By the age of five, Sarah began her formative training in dance, which spurred her professional career. Before she joined the University, Sarah performed with renowned dance companies in Aotearoa, including Footnote New Zealand Dance, Black Grace and the New Zealand Dance Company. Sarah’s dance journey also took her to Japan, and beyond the stage to film and television. After 12 years as a professional dancer, she made the decision to retire.

“There’s a saying that dancers die twice,” says Sarah. “They die when they retire, and when they really die. For many people, being a dancer is their identity.”

But even after retirement, Sarah’s dance career lived on, just in a different form. Encouraged by friend and colleague Professor Rosemary Martin, Sarah returned to tertiary education to pursue a postgraduate diploma (PGDip) in dance studies.

“I never planned to teach, and I didn’t want to go to uni to study, but the PGDip totally transformed my life,” she says. “I fell in love with the university setting and the possibility that I could follow my interests.”

After completing her PGDip, Sarah progressed onto a masters degree and taught undergraduate students.

“I love teaching our students,” she says. “They’re full of ideas, both in life and energy. I also like other parts of my role too. I really enjoy doing a bunch of different things – which is why I love working here. I love teaching and I like doing research. And I like administration!” she laughs.

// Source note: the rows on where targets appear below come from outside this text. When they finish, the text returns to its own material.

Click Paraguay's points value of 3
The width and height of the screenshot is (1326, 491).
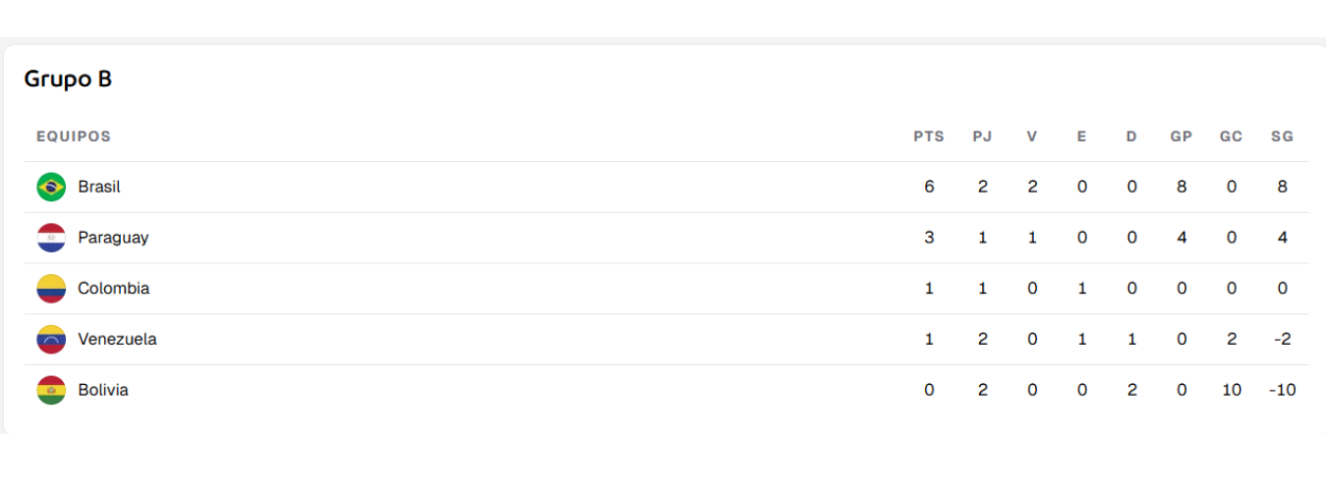(929, 238)
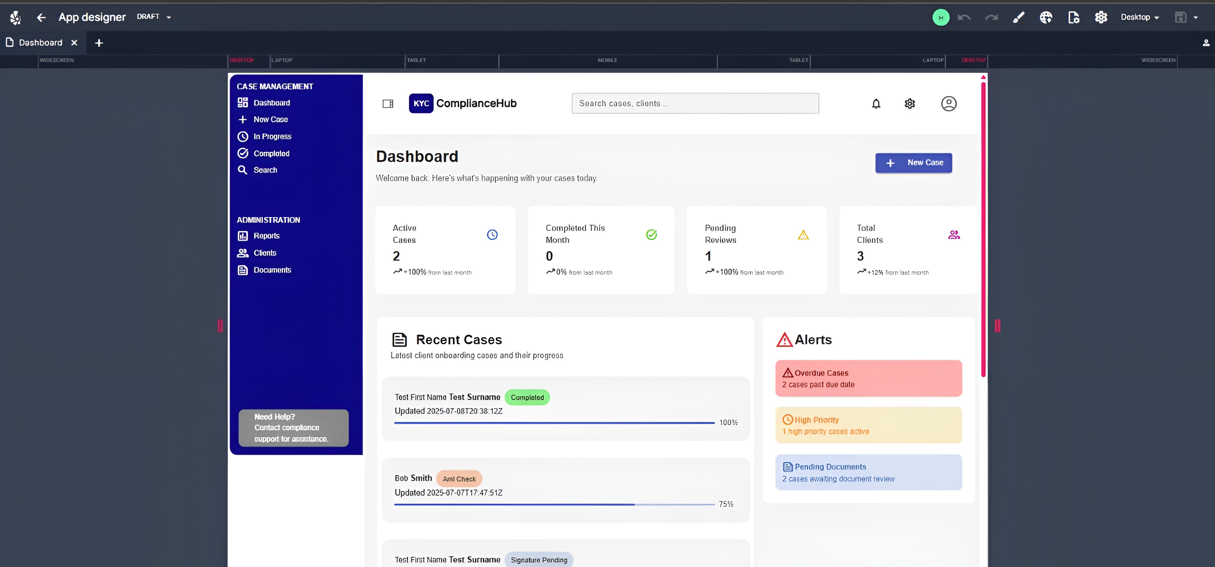Click the notification bell icon
The height and width of the screenshot is (567, 1215).
(x=876, y=104)
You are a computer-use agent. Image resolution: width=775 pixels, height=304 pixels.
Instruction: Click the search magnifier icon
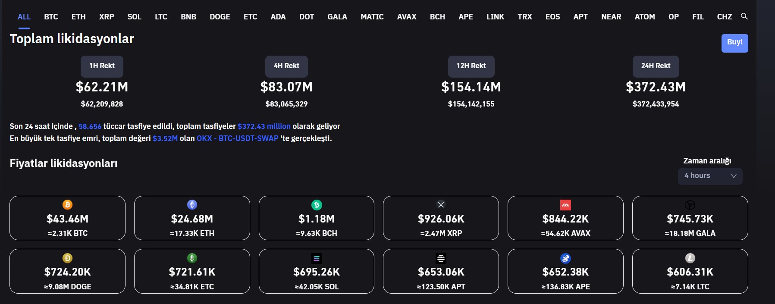pos(744,16)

“I’m also able to engage a lot through some of my roles at the university, with recruitment in high school and local studios. I still am involved with the dance community in New Zealand.”

There's a saying that dancers die twice. They die when they retire, and when they really die. For many people, being a dancer is their identity. 

Sarah Knox

Teaching inspired Sarah’s doctoral studies, and although she has taught various facets of Dance Studies, it’s choreography that’s the focus of her PhD.

“In the university context we teach our students how to make choreography as a collaborative process,” explains Sarah. “As educators, it’s very interpersonal, peer to peer and relational between the teacher and student. But through my own experience I quickly learnt student choreography always begins to reflect their identity, and this is where entanglements happen between students’ creative aspirations and personal challenges, curriculum needs, and industry expectations for art making.”

Sarah’s thesis examines the complexities of teaching choreography in tertiary education as well as the role of identity. Supervised by Professor Ralph Buck (Head of Department, Dance Studies) and Dr Rebecca Weber, Sarah interviewed three female choreography educators.

“When interviewing these educators, and through my own experience, I found that female choreography educators are pushed outside the boundaries of teaching and learning,” says Sarah.

“In a way, we’re often positioned by students as mother figures or carers. And then suddenly we’re in the role of counsellor - it doesn’t happen as much in any other type of dance classes. And it’s not isolated to New Zealand.”

For Sarah, the process of writing her thesis was an emotional entanglement, which saw her working full-time in her role as a lecturer while also studying part-time.

“You don’t stop life while you’re doing a PhD,” she says wisely, “Your PhD isn’t this separate thing that happens in over there in parallel – it’s another tangle with life! I couldn’t have done it with the support of my supervisor Ralph Buck and my family. You really need that support.”

While her thesis is complete now and made it onto the Dean’s List for exceptional research, the journey itself was life changing. During her studies, Sarah became a mum. She also faced tragic losses.

“I lost my father early on in my doctoral journey, and later my partner’s parents also passed away. It feels like my thesis is haunted by these people who have been incredibly supportive throughout my dance journey, so it’s quite a big deal for me to graduate, and I know they would be really proud of me.”

When Sarah handed in her thesis, she remembers feeling a great sense of relief, as well as thoughts of ‘where to next?’

Now that she’s had a bit more time to reflect on the next chapter of her life, she’s gearing up for further research, with her PhD serving as a solid foundation.

“There are elements of my doctoral research that feel really meaningful in regard to the state of the world at the moment and how we support young people to actually be together,” says Sarah.

“That's always been what has driven my research – how do we support people to understand each other? How do we support people to be together? That’s what I care about the most and these questions, in the context of dance, remain a focus for my ongoing research.”